Just before I went into the hospital this last time, I had my final appointment with the surgeon from the December hospitalization/surgery. While I was there, I had the opportunity to ask about skin removal surgery. I know I am not quite ready for it yet, but I know that it is coming and I know that I will need to be prepared. For something major like that, I felt as though I would need to digest information in small portions. When it is time for the actual consultation, I will have to take someone with me to write down what he says, because I'm not going to have any clue what's going on. :) I can't wait for that day! Anyway, he said that he was not sure if the insurance would cover the procedure, because generally it is something that is cosmetic. Given my medical history, and the 8 hospitalizations in the past 2 years, he thought it likely that insurance would cover some portion of it. Then, he quoted me a very nice price for arms/abdomen surgery. He did not mince words. It is going to be painful. It will be a long recovery process. It will not be pleasant. It is almost enough to deter me from wanting the surgery. Almost. Then, I think back to how unpleasant life was as a heavy person. As someone who couldn't move freely. I don't ever want to go back there. Soon, the skin will become quite a hindrance to me, and will prohibit my movement and ability to exercise at the capacity at which I want.
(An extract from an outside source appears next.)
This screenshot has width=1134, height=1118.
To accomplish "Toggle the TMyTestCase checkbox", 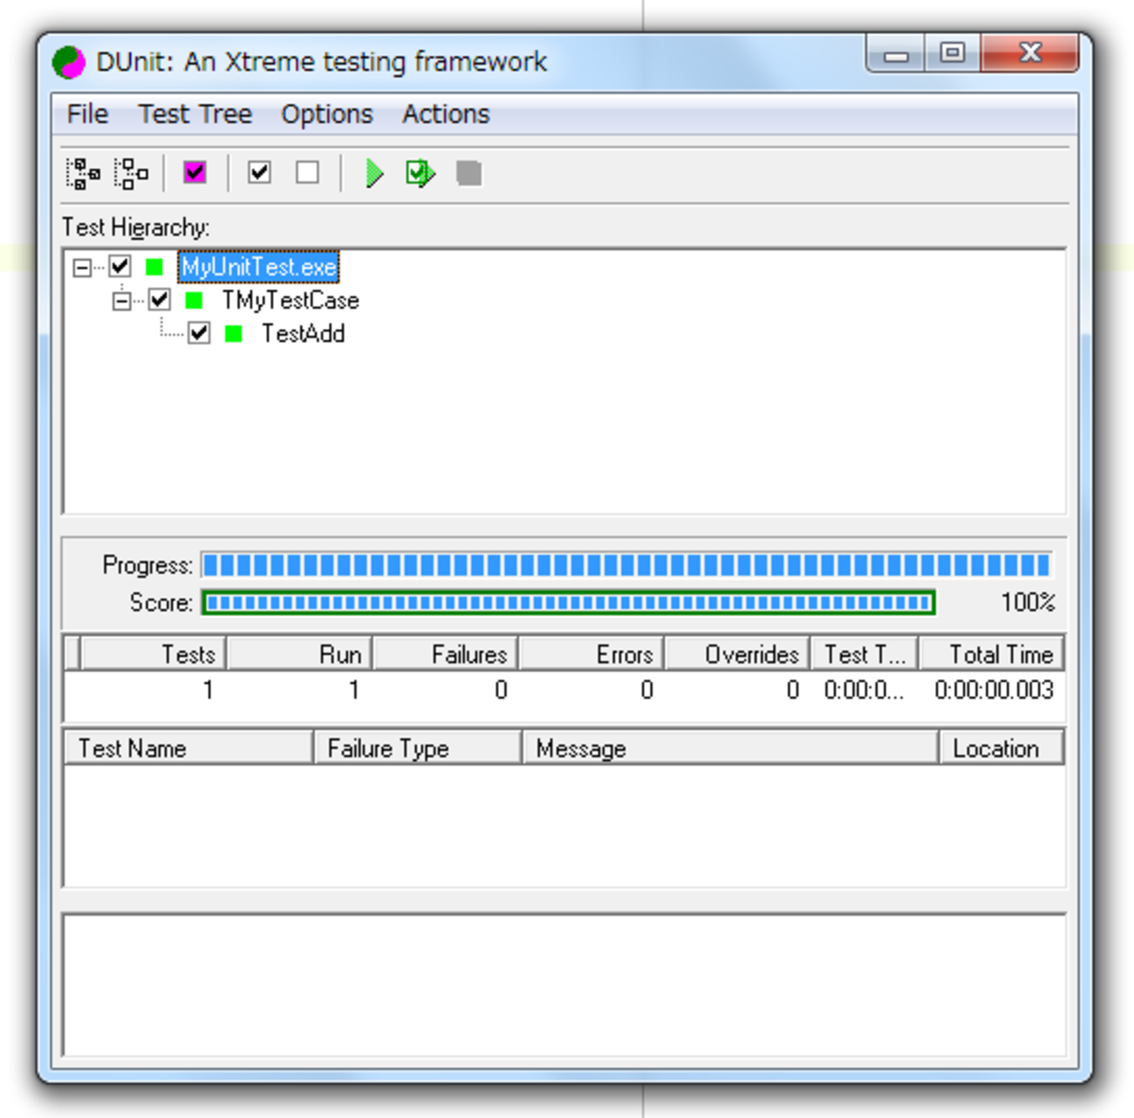I will coord(160,300).
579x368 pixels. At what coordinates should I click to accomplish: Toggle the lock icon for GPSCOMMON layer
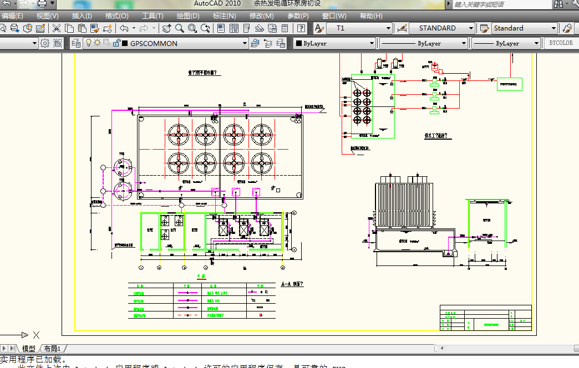point(116,43)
My goal was to start Body Challenge at 299 pounds. I did not make it. My initial weigh-in for Body Challenge was 310.5. I was so disappointed, but I realized that it didn't matter. I had done my best to get there - there were situations like the hospital that I couldn't avoid. Life happened. So, I resolved that I would get there. That whole first week, I stayed on point with my diet - like, to perfection. I weighed in that Friday night before the second weigh-in at was at 300.5 pounds. I thought, "surely, I'll have it in the morning, because everyone knows you weigh less in the morning..." Ha. Not funny, but I weighed 301 that morning. So, I opted to skip training and bust out some cardio before our first Body Challenge Saturday group workout. Seventy-five minutes, three sweatshirts and tank top later, I weighed in at 300.5 again. Seriously?!? I was sooooo close. I told the trainers I wasn't leaving the gym until I hit 299. Thankfully, after the Body Challenge workout, I weighed in at 299.5. Thankfully. I was hungry, thirsty and tired!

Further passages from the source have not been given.